Records drawn from a dataset:
════════════════
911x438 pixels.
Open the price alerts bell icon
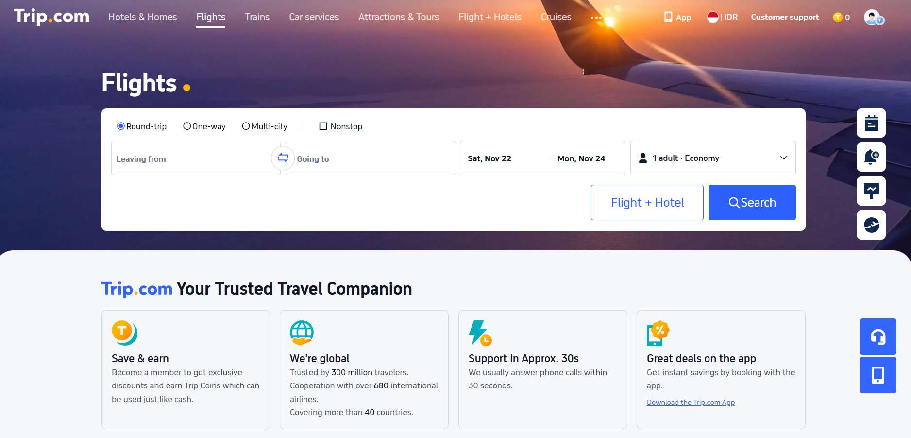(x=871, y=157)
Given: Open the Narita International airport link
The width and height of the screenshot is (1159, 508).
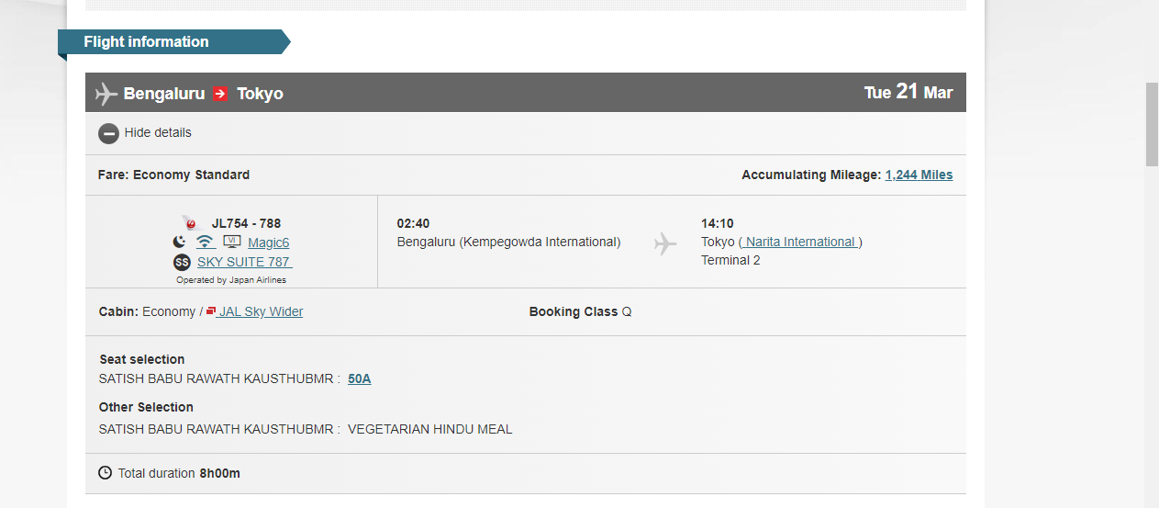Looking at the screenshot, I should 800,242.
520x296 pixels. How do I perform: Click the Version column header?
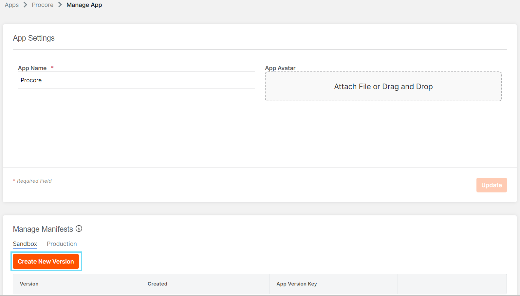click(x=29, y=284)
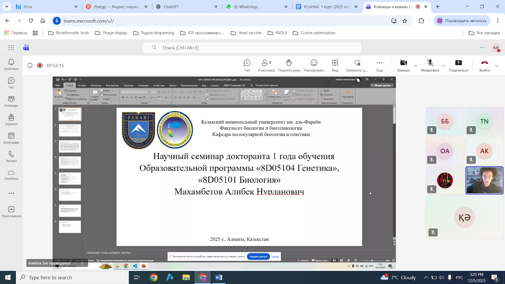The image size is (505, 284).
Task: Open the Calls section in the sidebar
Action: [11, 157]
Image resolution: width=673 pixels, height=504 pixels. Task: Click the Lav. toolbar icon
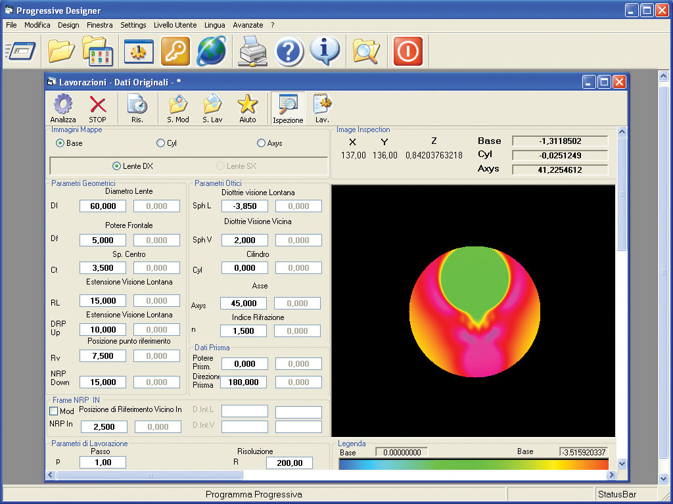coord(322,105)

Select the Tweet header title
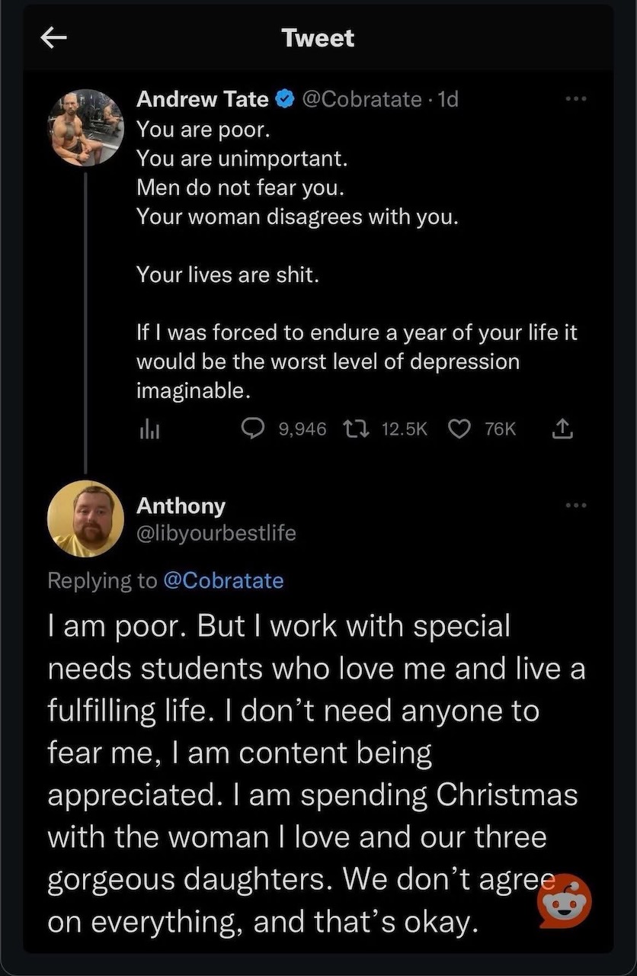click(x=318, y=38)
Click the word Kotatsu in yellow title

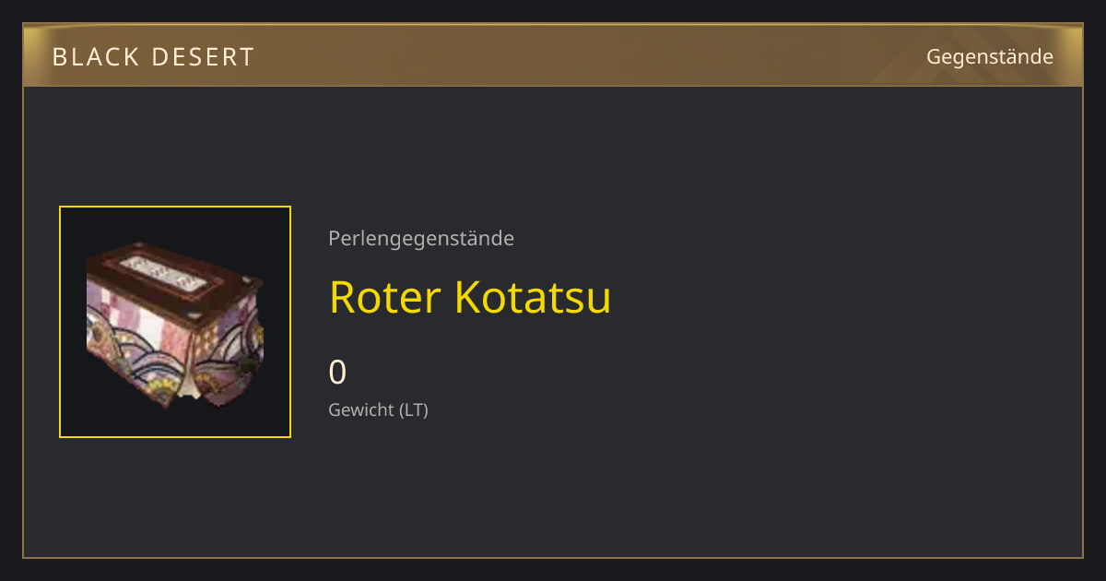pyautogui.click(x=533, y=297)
════════════════
Goal of the exercise: Transcribe each entry above character for character, omitting pictures.

Task solution:
911x438 pixels.
Open the price alerts bell icon
(x=871, y=157)
Given: Open the Narita International airport link
The width and height of the screenshot is (1159, 508).
Looking at the screenshot, I should 800,242.
520x296 pixels. How do I perform: Click the Version column header?
click(x=29, y=284)
The image size is (505, 284).
Task: Open the Calls section in the sidebar
Action: [11, 157]
Image resolution: width=673 pixels, height=504 pixels. Task: Click the Lav. toolbar icon
coord(322,105)

Select the Tweet header title
click(x=318, y=38)
Click the word Kotatsu in yellow title

pyautogui.click(x=533, y=297)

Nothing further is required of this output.